Stored records:
=== Begin Enclosure ===

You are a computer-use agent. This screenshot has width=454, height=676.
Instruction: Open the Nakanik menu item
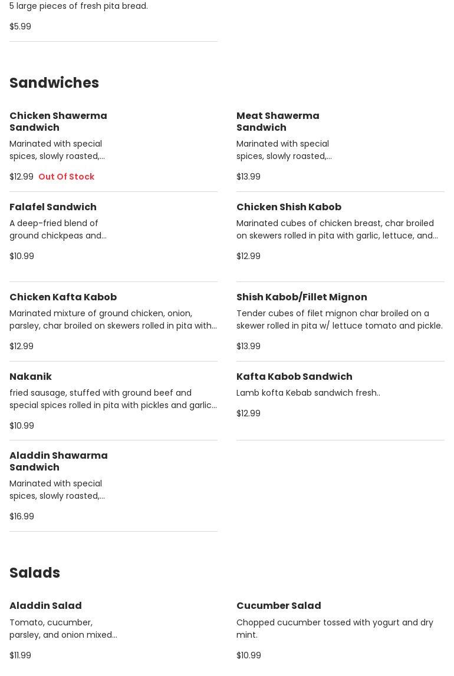31,377
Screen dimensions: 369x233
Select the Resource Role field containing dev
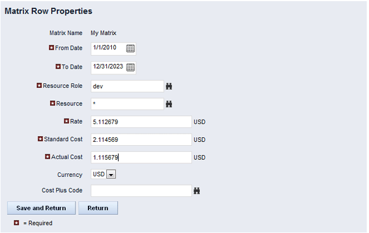tap(127, 86)
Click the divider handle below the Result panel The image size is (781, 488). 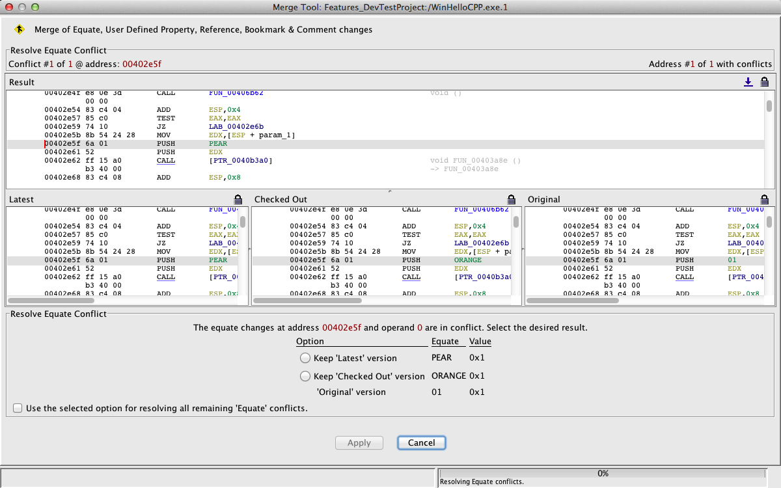[x=390, y=191]
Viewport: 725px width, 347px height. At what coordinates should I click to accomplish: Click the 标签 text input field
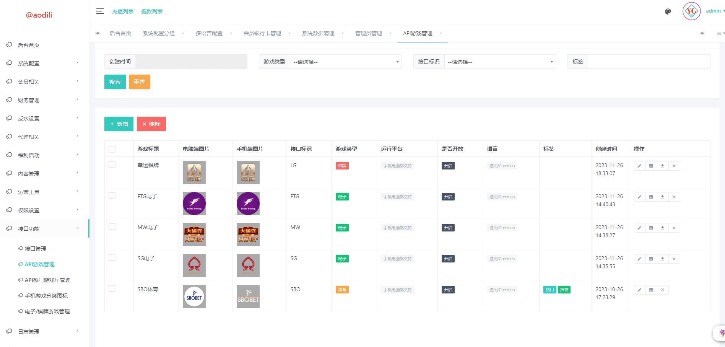coord(649,62)
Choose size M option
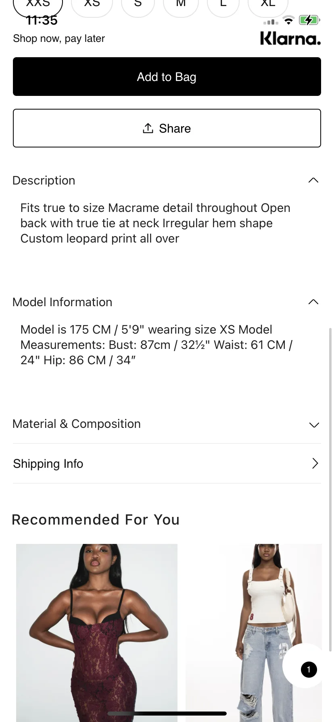This screenshot has width=334, height=722. coord(181,6)
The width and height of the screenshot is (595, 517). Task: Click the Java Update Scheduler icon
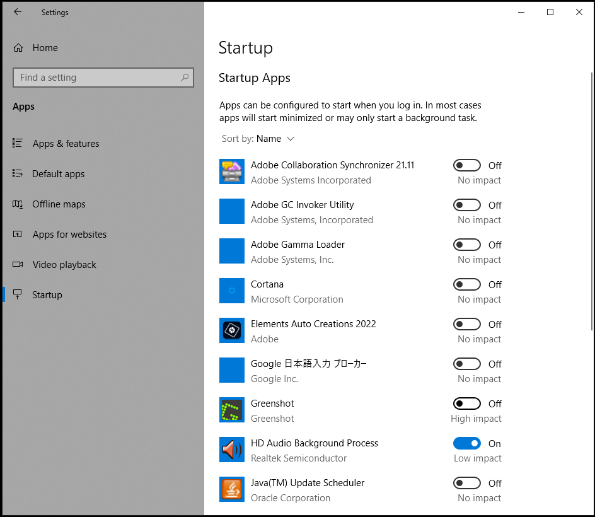click(231, 490)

=== End Enclosure ===

Required action: Needed here is only the span from the line with "Viewport: 725px width, 347px" through the last line of the entries, copied exactly with both ends and without pictures.

Your solution:
Viewport: 725px width, 347px height. At what coordinates should I click to accomplish: Click the 标签 text input field
coord(649,62)
Choose size M option
This screenshot has width=334, height=722. coord(181,6)
The width and height of the screenshot is (595, 517). Task: Click the Java Update Scheduler icon
click(231, 490)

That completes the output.